Na terceira parte, o livro trata de questões mais genéricas de motivação e talento. A tese, nesta parte, é que a motivação é mais importante que o talento. O desejo de qualidade do artífice cria um perigo motivacional: a obsessão de fazer com que as coisas saiam à perfeição pode deformar a própria obra. Podemos fracassar como artífices em virtude de nossa incapacidade de organizar a obsessão por nossa falta de habilidade.

O Iluminismo acreditava que todo mundo tem a capacidade de fazer bem algum trabalho, que existe uma artífice inteligente na maioria de nós, seres humanos supostos racionais. Sennett acha que essa convicção do século XVIII ainda hoje faz sentido.

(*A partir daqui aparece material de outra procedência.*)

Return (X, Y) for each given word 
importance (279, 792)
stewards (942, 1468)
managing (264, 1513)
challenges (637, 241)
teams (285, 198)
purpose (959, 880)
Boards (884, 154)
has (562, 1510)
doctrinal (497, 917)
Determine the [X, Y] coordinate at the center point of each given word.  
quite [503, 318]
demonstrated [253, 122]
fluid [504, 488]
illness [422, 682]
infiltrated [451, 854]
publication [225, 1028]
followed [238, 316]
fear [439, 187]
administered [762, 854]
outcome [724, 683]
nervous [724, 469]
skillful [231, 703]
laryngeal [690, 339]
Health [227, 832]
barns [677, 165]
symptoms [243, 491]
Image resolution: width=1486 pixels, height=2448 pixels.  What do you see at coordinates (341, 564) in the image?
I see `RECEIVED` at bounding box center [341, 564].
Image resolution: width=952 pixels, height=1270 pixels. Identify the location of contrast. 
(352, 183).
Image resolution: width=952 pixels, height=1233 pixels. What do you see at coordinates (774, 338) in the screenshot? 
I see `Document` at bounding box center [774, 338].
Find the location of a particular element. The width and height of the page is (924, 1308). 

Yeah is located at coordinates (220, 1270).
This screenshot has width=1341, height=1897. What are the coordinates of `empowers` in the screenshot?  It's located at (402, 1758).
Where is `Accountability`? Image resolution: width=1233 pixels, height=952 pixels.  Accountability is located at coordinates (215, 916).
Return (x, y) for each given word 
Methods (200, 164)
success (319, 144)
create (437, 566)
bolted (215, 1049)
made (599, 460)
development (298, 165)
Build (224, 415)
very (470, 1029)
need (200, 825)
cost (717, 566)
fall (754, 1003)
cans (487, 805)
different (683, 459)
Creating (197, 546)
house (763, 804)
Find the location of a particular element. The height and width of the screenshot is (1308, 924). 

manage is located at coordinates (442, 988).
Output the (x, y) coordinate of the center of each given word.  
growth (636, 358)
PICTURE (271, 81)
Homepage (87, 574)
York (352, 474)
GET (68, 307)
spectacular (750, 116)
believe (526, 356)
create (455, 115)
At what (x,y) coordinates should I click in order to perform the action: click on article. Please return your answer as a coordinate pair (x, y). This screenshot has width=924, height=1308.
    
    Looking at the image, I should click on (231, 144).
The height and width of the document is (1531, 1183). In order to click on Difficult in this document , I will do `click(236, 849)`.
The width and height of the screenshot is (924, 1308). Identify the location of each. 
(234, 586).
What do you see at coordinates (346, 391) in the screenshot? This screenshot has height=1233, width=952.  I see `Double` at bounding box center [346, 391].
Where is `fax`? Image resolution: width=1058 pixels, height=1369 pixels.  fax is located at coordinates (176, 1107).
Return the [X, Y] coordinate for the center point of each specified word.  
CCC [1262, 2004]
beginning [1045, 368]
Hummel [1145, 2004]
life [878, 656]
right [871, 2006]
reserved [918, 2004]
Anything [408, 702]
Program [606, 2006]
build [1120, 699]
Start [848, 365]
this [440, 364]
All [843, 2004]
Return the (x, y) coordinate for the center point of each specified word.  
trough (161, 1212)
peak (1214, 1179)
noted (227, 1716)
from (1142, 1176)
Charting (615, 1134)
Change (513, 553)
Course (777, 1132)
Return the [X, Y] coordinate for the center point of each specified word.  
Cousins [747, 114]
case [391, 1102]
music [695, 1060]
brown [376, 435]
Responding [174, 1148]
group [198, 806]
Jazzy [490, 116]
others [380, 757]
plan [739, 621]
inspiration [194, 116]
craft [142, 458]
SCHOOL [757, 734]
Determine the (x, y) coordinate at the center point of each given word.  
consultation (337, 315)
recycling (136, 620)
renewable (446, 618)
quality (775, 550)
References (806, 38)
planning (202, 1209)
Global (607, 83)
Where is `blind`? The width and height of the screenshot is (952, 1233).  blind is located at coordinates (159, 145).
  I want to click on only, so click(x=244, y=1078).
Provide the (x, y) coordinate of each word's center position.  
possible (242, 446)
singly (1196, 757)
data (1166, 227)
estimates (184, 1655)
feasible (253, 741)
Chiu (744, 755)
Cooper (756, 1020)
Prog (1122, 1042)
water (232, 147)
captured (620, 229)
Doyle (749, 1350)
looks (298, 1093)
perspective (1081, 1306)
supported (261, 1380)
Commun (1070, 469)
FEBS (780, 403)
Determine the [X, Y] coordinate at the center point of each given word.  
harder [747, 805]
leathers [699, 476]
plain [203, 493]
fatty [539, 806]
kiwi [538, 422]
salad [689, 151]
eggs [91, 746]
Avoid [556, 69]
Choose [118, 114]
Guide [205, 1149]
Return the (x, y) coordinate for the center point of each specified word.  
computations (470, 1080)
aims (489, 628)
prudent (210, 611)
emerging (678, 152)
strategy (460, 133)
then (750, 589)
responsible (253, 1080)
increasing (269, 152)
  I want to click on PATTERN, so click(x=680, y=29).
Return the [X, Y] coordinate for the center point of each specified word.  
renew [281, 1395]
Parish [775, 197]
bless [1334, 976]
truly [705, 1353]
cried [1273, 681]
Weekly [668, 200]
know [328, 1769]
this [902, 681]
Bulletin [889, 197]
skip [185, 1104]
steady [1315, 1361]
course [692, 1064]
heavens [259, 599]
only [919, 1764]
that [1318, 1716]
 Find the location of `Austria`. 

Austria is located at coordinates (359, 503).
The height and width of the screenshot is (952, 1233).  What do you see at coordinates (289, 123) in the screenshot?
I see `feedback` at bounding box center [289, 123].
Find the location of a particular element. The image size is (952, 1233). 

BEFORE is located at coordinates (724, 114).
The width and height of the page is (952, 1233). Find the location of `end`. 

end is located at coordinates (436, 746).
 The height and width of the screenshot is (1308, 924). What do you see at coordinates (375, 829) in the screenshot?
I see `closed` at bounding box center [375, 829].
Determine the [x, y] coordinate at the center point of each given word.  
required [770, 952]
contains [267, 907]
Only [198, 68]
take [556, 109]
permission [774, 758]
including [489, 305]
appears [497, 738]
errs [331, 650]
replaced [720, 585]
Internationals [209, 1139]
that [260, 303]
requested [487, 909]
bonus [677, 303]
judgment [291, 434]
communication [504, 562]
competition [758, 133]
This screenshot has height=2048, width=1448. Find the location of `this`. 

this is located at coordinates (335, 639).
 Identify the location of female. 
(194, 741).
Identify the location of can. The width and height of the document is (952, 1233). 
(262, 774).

Do ponto de vista ético, a habilidade artesanal certamente é ambígua. A aptidão técnica pode ser usada para o mal, criando um artefato destruidor. Mas o éthos do artífice abriga tendências compensatórias, como no caso do princípio da utilização da força mínima no esforço físico.

O livro conclui examinando a maneira como o estilo de trabalho do artífice pode contribuir para ancorar as pessoas na realidade material. A vida passada do trabalho artesanal e dos artífices também sugere maneiras de utilizar as ferramentas que constituem propostas alternativas e viáveis sobre as possibilidades de levar a vida com habilidade.